Humpback whale breaching off the coast of NSW. Photo: OEH

If you’re keen for a walk with never-ending ocean views as your backdrop, follow the rugged coastal cliffs along Boora Point walking track which links to the iconic eastern beaches coastal walk. During whale watching season, you might even spot a whale or two on their annual migration.

Plants and animals protected in this park


  • Eastern common ringtail possum. Photo: Ken Stepnell

    Common ringtail possum (Pseudocheirus peregrinus)

    Commonly found in forests, woodlands and leafy gardens across eastern NSW, the Australian ringtail possum is a tree-dwelling marsupial. With a powerful tail perfectly adapted to grasp objects, it forages in trees for eucalypt leaves, flowers and fruit.

  • Eastern bentwing bat. Photo: Ken Stepnell

    Eastern bentwing-bat (Miniopterus schreibersii oceanensis)

    Eastern bentwing-bats congregate in caves across the east and north-west coasts of Australia, in colonies of up to 150,000. These small Australian animals weigh around 13-17g and can reach speeds of up to 50km per hour. Eastern bentwing-bats use both sight and echolocation to catch small insects mid-air.

  • Humpback whale breaching.
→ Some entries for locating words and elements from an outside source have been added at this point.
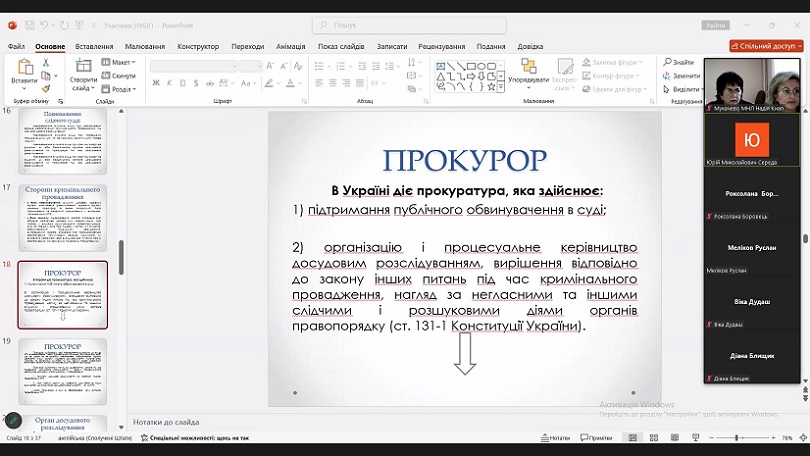
Task: Switch to Reading view icon in status bar
Action: 675,437

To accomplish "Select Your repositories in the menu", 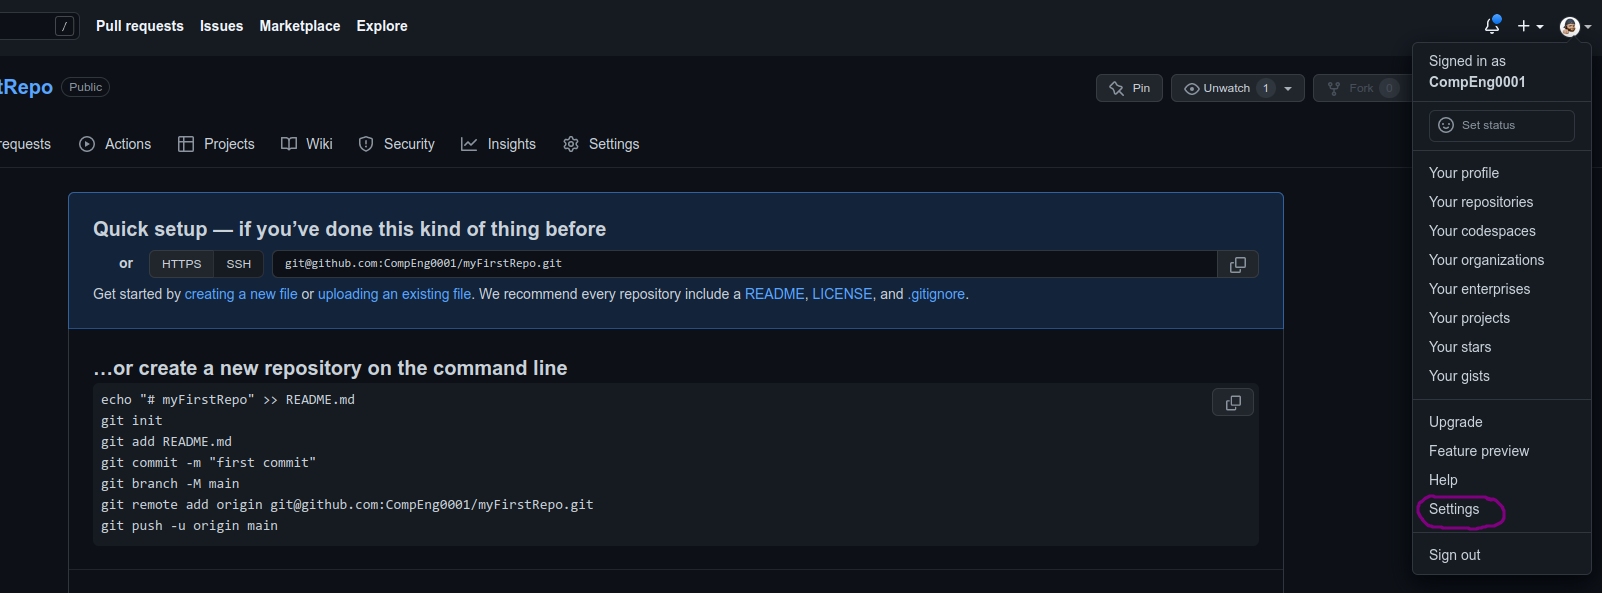I will [1481, 202].
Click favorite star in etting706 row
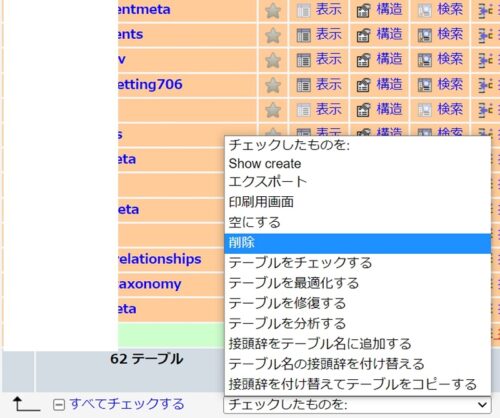The image size is (500, 418). (x=273, y=85)
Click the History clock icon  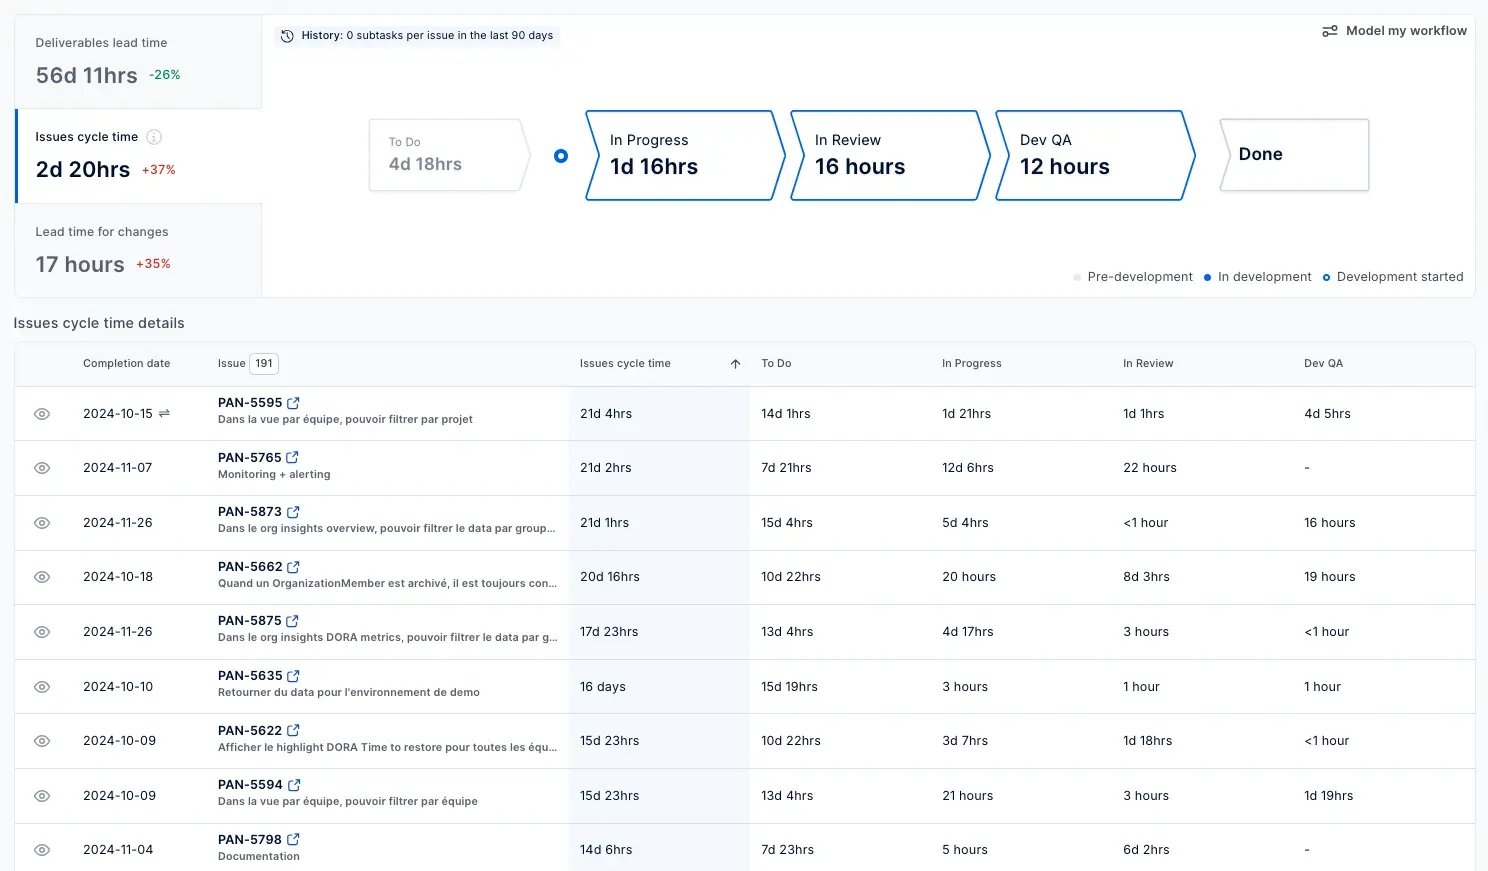(x=287, y=35)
Photo: Dan Burns

    Humpback whale (Megaptera novaeangliae)

    The humpback whale has the longest migratory path of any mammal, travelling over 5000km from its summer feeding grounds in Antarctica to its breeding grounds in the subtropics. Its playful antics, such as body-rolling, breaching and pectoral slapping, are a spectacular sight for whale watchers in NSW national parks.

  • White-bellied sea eagle. Photo: John Turbill

    White-bellied sea eagle (Haliaeetus leucogaster)

    White-bellied sea eagles can be easily identified by their white tail and dark grey wings. These raptors are often spotted cruising the coastal breezes throughout Australia, and make for some scenic bird watching. Powerful Australian birds of prey, they are known to mate for life, and return each year to the same nest to breed.

  • Yellow-tailed black cockatoo. Photo: Peter Sherratt

    Yellow-tailed black cockatoo (Calyptorhynchus funereus)

    The yellow-tailed black cockatoo is one of the largest species of parrot. With dusty-black plumage, they have a yellow tail and cheek patch. They’re easily spotted while bird watching, as they feed on seeds in native forests and pine plantations.